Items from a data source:
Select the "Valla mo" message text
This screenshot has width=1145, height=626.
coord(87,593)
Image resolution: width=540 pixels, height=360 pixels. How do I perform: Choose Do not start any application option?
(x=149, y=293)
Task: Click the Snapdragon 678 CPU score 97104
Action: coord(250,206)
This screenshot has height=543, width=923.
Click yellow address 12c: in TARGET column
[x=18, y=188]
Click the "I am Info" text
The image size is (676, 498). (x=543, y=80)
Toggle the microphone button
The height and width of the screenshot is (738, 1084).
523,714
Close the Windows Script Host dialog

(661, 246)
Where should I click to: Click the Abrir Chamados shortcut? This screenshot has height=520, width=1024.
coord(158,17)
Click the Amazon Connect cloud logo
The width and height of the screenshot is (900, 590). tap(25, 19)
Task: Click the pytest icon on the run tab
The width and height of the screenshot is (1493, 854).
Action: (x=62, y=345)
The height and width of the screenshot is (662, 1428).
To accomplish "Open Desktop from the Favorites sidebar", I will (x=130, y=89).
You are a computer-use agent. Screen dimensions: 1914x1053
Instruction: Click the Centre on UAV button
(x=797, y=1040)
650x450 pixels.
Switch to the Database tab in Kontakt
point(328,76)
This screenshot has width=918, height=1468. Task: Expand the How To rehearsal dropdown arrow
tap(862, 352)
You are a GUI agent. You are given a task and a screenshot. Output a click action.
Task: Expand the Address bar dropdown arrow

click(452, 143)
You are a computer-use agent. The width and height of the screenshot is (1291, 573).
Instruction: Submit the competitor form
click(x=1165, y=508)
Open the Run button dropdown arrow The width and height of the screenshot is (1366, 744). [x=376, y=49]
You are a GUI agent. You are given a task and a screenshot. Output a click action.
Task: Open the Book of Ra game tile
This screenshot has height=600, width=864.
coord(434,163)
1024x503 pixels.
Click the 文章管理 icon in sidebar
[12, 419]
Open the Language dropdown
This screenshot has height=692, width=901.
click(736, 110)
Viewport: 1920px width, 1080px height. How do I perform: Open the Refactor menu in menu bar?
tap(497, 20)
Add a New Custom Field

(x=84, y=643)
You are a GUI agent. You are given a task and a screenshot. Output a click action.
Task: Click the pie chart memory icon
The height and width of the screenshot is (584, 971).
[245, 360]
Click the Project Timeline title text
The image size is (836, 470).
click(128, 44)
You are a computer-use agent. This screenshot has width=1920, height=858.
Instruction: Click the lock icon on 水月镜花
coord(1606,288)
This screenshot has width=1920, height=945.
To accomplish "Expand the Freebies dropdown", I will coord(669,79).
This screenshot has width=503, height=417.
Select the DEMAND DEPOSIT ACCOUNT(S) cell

■ Work task ■
Where a line above contains the word "will", show that line.

■ The completed task ■
To accomplish "Open Desktop from the Favorites sidebar", I will (x=130, y=89).
To accomplish "Expand the Freebies dropdown", I will coord(669,79).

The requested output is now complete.